Opponents of Montana Artesian Water Company’s plans to commercially bottle and sell water near Creston had hoped the expanded agricultural zone, approved by voters last June, would block the company from operating.
But in a report released Thursday, the County Planning and Zoning Department concluded that Montana Artesian had shown enough intent by the time of the zoning change to be considered an existing use. The Department says Montana Artesian may operate its water bottling facility as a “legal, non-conforming use” in line with its existing permits.
Daryl James is a consultant for Montana Artesian. He says he’s pleased the county took a “dispassionate view” in its investigation.
"I think what the county saw was that this project has been not only contemplated by Montana Artesian Water, but they've been pursuing the appropriate permits and approvals from the county and the state for a number of years, and it would have been an unfortunate turn of events for anybody to pull the plug on them this late in the game."

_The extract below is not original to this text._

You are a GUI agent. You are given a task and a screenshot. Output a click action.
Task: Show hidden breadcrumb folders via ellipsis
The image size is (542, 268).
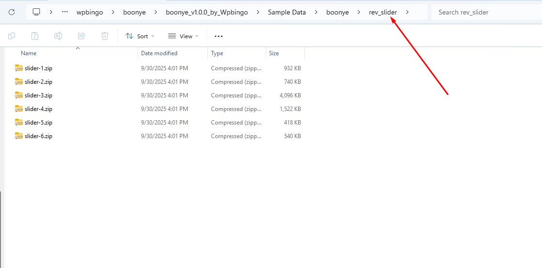(65, 12)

James says Montana Artesian is not currently distributing its bottles locally and is looking into other areas. He adds the company has no plans to immediately scale up its operations.
The county’s report outlines an investigation it started in July into whether Montana Artesian’s business violated the newly expanded Egan Slough Zoning District. Neighbors of the company had filed a complaint shortly after county voters approved that new district, alleging the company’s industrial activity did not conform to its agricultural requirements.
Jack Tuholske represents Egan Slough Community, Yes! For Flathead Farms and Water and local resident Amy Waller. He disagrees with the county’s conclusion.
"As of the day the initiative became law, and there seems to be no dispute about that, he had not commercially produced any bottled water. He had run a few test runs and the facility itself did not even have the equipment necessary to produce commercially, so his intention to expand from zero commercial bottles to 1.2 billion a year is not grandfathered in our view."
In September, the three groups Tuholske represents filed a lawsuit asking the court to compel the county to enforce the zone. He says they’re mulling over their next steps in the zoning suit. Meanwhile, another group is waiting for a judge to rule on its appeal to the company’s state water right.